For the transduction process, theoretical models based on band bending elucidate how gas-induced charge redistribution modulates the barrier height and material resistance. Although effective in explaining sensing mechanisms, these models are computationally intensive and poorly generalizable across diverse device architectures. The power-law model provides a concise framework for predicting sensor responses to gas concentrations; however, it struggles to predict responses across wide concentration spans.

For entire-process modeling, the finite element method (FEM) is notable for its ability to integrate multi-physics phenomena—gas diffusion, adsorption, and electronic responses, into a unified framework. With the help of modular software tools (e.g., COMSOL), FEM shows great potential in bridging atomic-scale phenomena to device-level performance and enables intuitive parameter adjustments for performance prediction.
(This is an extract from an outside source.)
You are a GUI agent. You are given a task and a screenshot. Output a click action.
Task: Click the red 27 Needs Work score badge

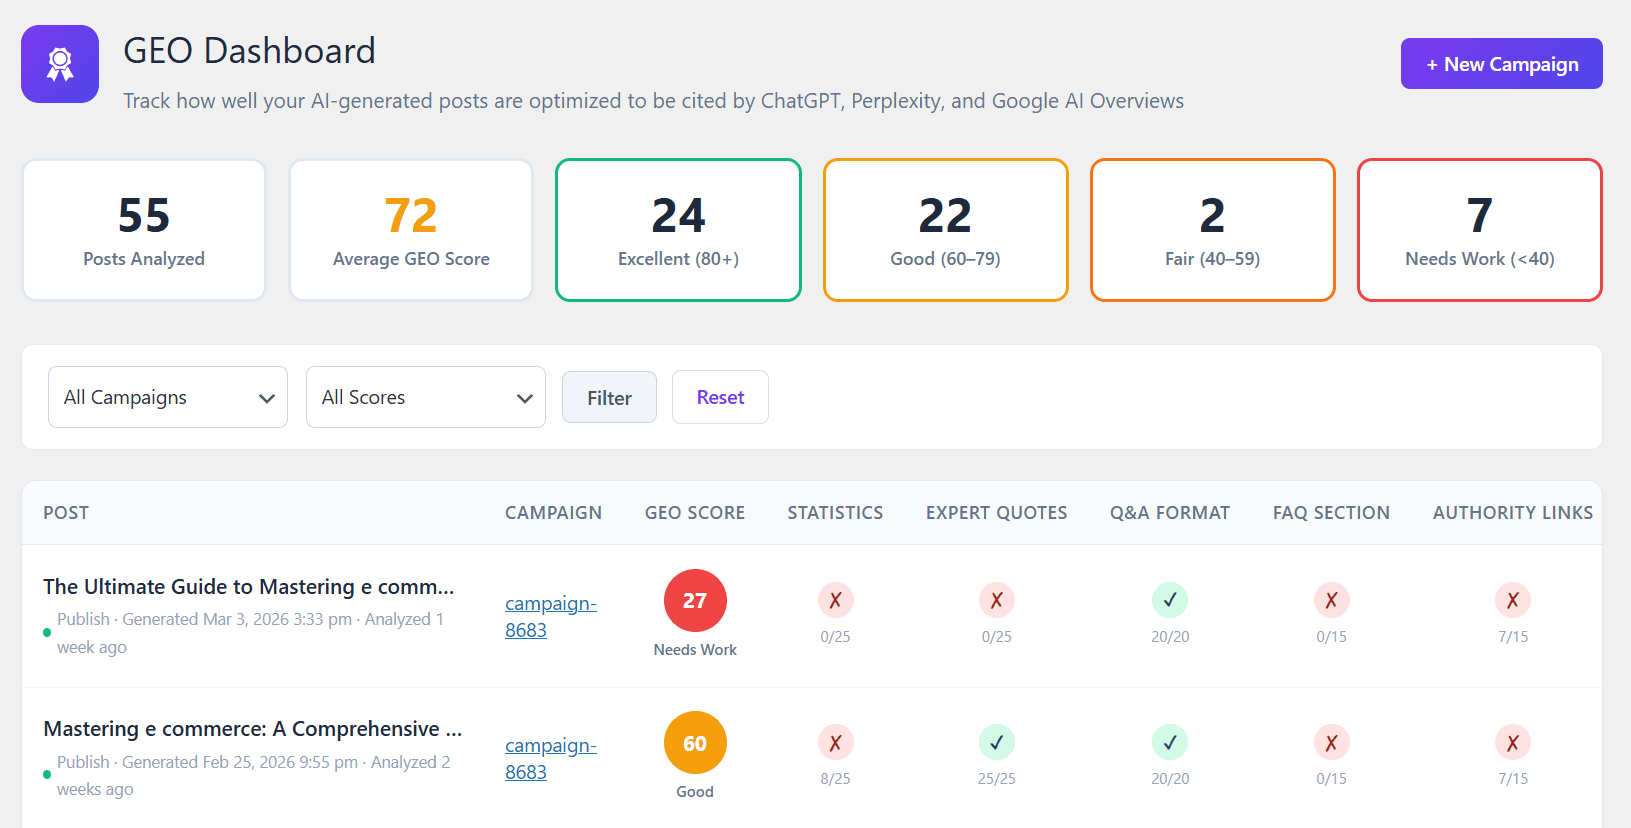695,601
Nevertheless, challenges persist in addressing experimental non-idealities and accurately modeling the reception process.
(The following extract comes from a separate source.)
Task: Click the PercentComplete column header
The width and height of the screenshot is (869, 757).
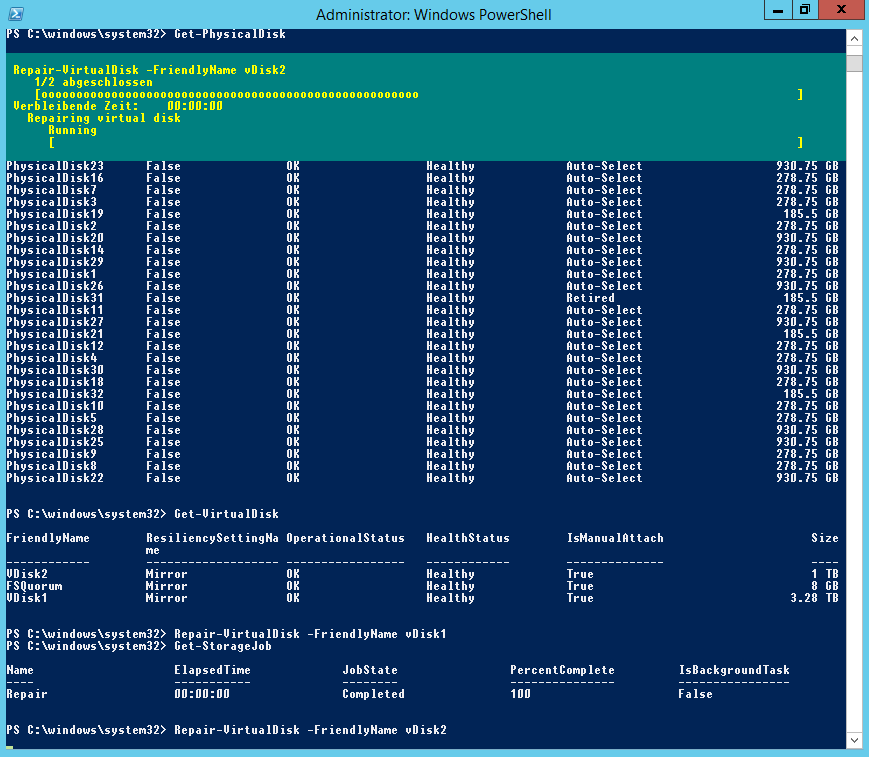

6. Conclusions and Outlooks

Chemiresistive gas sensors have been considered as indispensable tools for gas detection in diverse applications owing to their cost-effectiveness, high sensitivity, and integrability. Precise modeling of chemiresistive gas sensors not only helps to elucidate their operating mechanisms but also accelerates the optimization process, which is critical for advancing chemiresistive gas sensor technology. This review provides a comprehensive overview of the modeling approaches for chemiresistive gas sensors across the reception, transduction, and entire processes, highlighting their respective advantages, limitations, applicable scales, and guiding roles in understanding the mechanism and optimizing the sensor.

Future research should prioritize multi-scale modeling frameworks that connect quantum-scale interactions with macroscopic sensor behavior. Among the various approaches, the finite element method (FEM) has demonstrated significant potential in bridging the multi-physics interactions involved in sensing, ranging from gas flow and adsorption to charge transport and resistance modulation, within a unified computational environment. The FEM is particularly advantageous due to its intuitive visualization, modular architecture, and adaptability to different sensor configurations and operating conditions.

However, current FEM-based models face critical challenges. First, accurately defining the gas reception process at the atomic scale and capturing the complex physicochemical interactions at the gas-solid interface remain difficult within the FEM framework alone. Second, The effective use of these full-process, full-scale models to accelerate the iterative design cycle of high-performance sensors requires systematic investigation. To overcome the first limitation, future work should explore the integration of atomic-scale modeling methods, such as DFT or AIMD, into the FEM framework. By coupling atomic-level insights with multi-scale modeling, it is possible to enhance the physical fidelity of FEM simulations and establish more accurate links between quantum-scale phenomena and macroscopic sensor behaviors. To address the second challenge and accelerate sensor design, FEM can be integrated with machine learning (ML) holds significant promise. ML algorithms can efficiently explore the vast parameter space (including material properties, structural design, and operating conditions) obtained from FEM models and establish complex mappings between the inputs and sensor performance. This enables rapid performance prediction and facilitates inverse design, that is, the identification of optimal configurations for desired sensing characteristics. Such comprehensive and predictive modeling frameworks, combining multi-scale physics with data-driven optimization, are essential for guiding the rational design, performance optimization, and application-specific tailoring of next-generation chemiresistive gas sensors.